**Extract:**
ChatGPT’s homebrewed ‘apps’ just got a big, long-awaited upgrade

Homebrewed mini AI apps using OpenAI’s ChatGPT have just got a long-awaited intelligence upgrade.
GPTs (or ‘custom GPTs, as some people call them) provided early adopters of ChatGPT their first taste of customisation and personalisation when they were initially launched by Sam Altman back in November 2023.
These apps can now run all the latest and most intelligent LLMs available on the public ChatGPT platform.
It is a welcome boost for ChatGPT power-users, and an ecosystem of AI-powered software firms, that were among the first cohorts to have embedded the OpenAI tools into their everyday experiences.

Launched with an ‘app builder’ interface in late 2023, and supported by the addition of a GPT ‘app store’ in early 2024, the GPTs feature allowed creative ChatGPT users to create bespoke workflows and task-specific specialisations.
Available to premium subscribers, either as a GPT creator or an end user, essentially, they gave a more structured and specialised functionality above that of a standard ChatGPT AI interface.
This specialised, custom ‘app’ layer basically sits on top of the regular ChatGPT experience.
At first, GPTs were powered by the GPT-3.5 Turbo large language model (LLM), before being upgraded to the GPT-4 Turbo LLM. More recently, in January 2025, they were upgraded to the 4o model in January.
December’s addition of ‘Projects’, which shares similarities to GPTs, to the regular ChatGPT interface and the absence of the ‘advanced reasoning’ modes (introduced with the o3 and o4-mini LLMs) had left some GPT fans wondering whether the custom ‘app’ experience may be drifting toward the background.
Now, however, the latest update to the ChatGPT interface allow ‘GPT’ app users to switch between LLMs on demand.
The update comes after a glitchy week for OpenAI, and after AI rival Google Gemini last week showcased a stream of new features, models, and products.

**Required work:**
Quote the full article above on the upgrade to ChatGPT's custom GPTs, word for word.

**Given data:**

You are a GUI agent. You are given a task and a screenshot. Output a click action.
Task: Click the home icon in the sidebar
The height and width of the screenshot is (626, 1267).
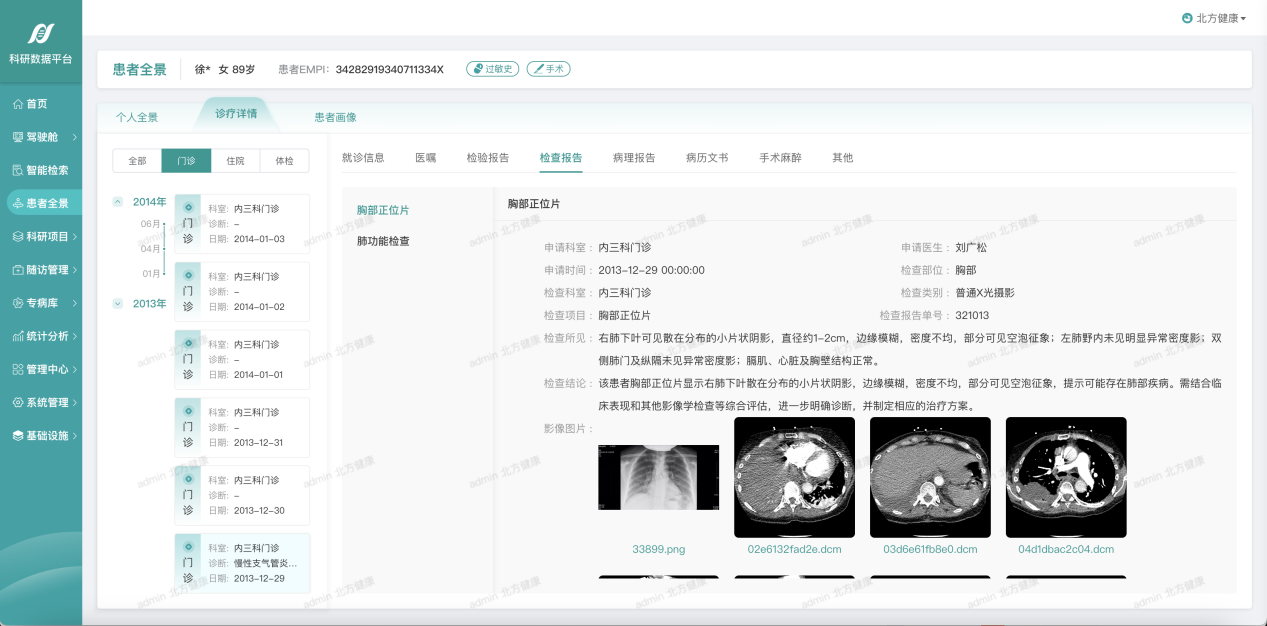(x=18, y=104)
...
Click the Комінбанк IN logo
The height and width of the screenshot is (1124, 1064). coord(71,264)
...
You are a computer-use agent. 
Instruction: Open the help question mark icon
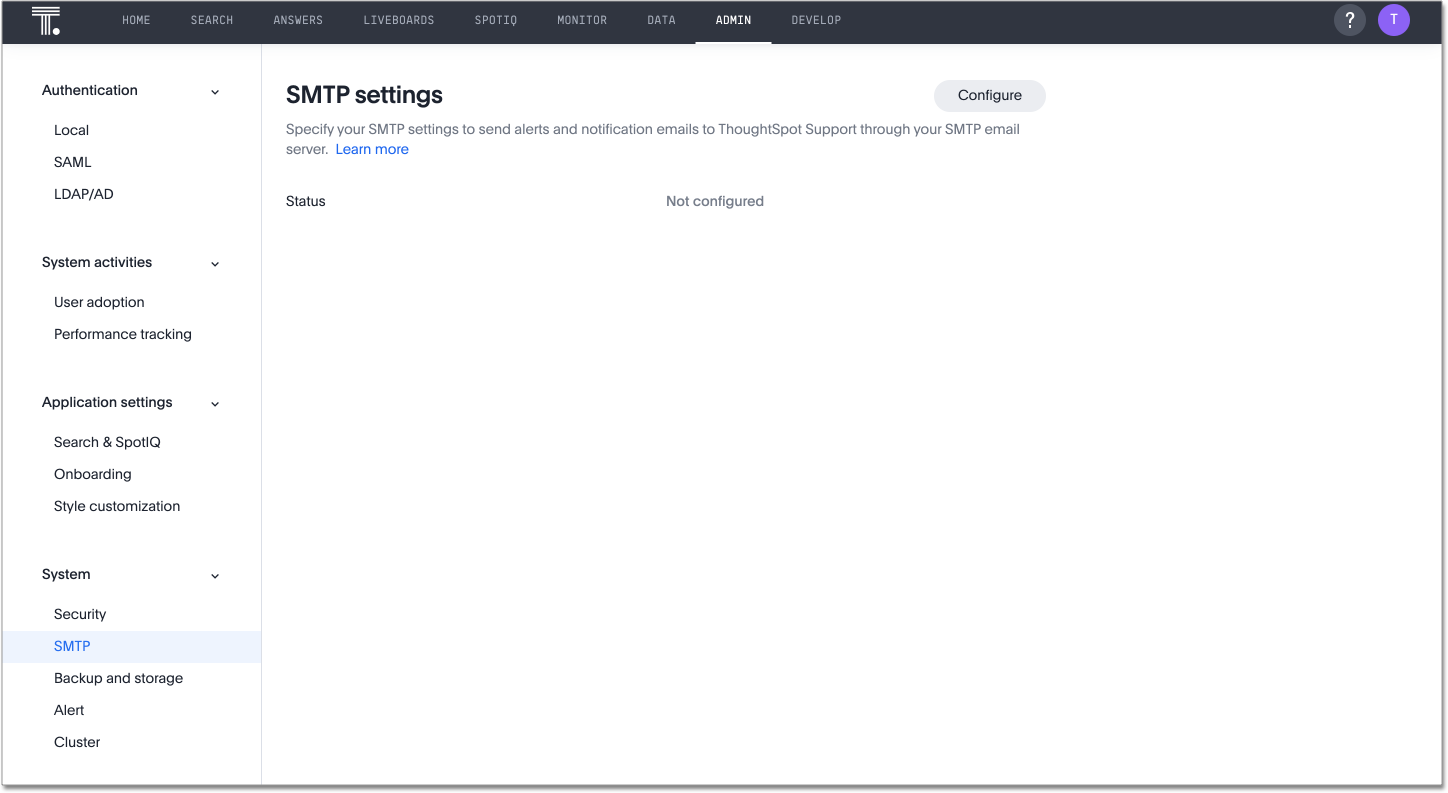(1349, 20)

**Solved exercise:**
ChatGPT’s homebrewed ‘apps’ just got a big, long-awaited upgrade

Homebrewed mini AI apps using OpenAI’s ChatGPT have just got a long-awaited intelligence upgrade.
GPTs (or ‘custom GPTs, as some people call them) provided early adopters of ChatGPT their first taste of customisation and personalisation when they were initially launched by Sam Altman back in November 2023.
These apps can now run all the latest and most intelligent LLMs available on the public ChatGPT platform.
It is a welcome boost for ChatGPT power-users, and an ecosystem of AI-powered software firms, that were among the first cohorts to have embedded the OpenAI tools into their everyday experiences.

Launched with an ‘app builder’ interface in late 2023, and supported by the addition of a GPT ‘app store’ in early 2024, the GPTs feature allowed creative ChatGPT users to create bespoke workflows and task-specific specialisations.
Available to premium subscribers, either as a GPT creator or an end user, essentially, they gave a more structured and specialised functionality above that of a standard ChatGPT AI interface.
This specialised, custom ‘app’ layer basically sits on top of the regular ChatGPT experience.
At first, GPTs were powered by the GPT-3.5 Turbo large language model (LLM), before being upgraded to the GPT-4 Turbo LLM. More recently, in January 2025, they were upgraded to the 4o model in January.
December’s addition of ‘Projects’, which shares similarities to GPTs, to the regular ChatGPT interface and the absence of the ‘advanced reasoning’ modes (introduced with the o3 and o4-mini LLMs) had left some GPT fans wondering whether the custom ‘app’ experience may be drifting toward the background.
Now, however, the latest update to the ChatGPT interface allow ‘GPT’ app users to switch between LLMs on demand.
The update comes after a glitchy week for OpenAI, and after AI rival Google Gemini last week showcased a stream of new features, models, and products.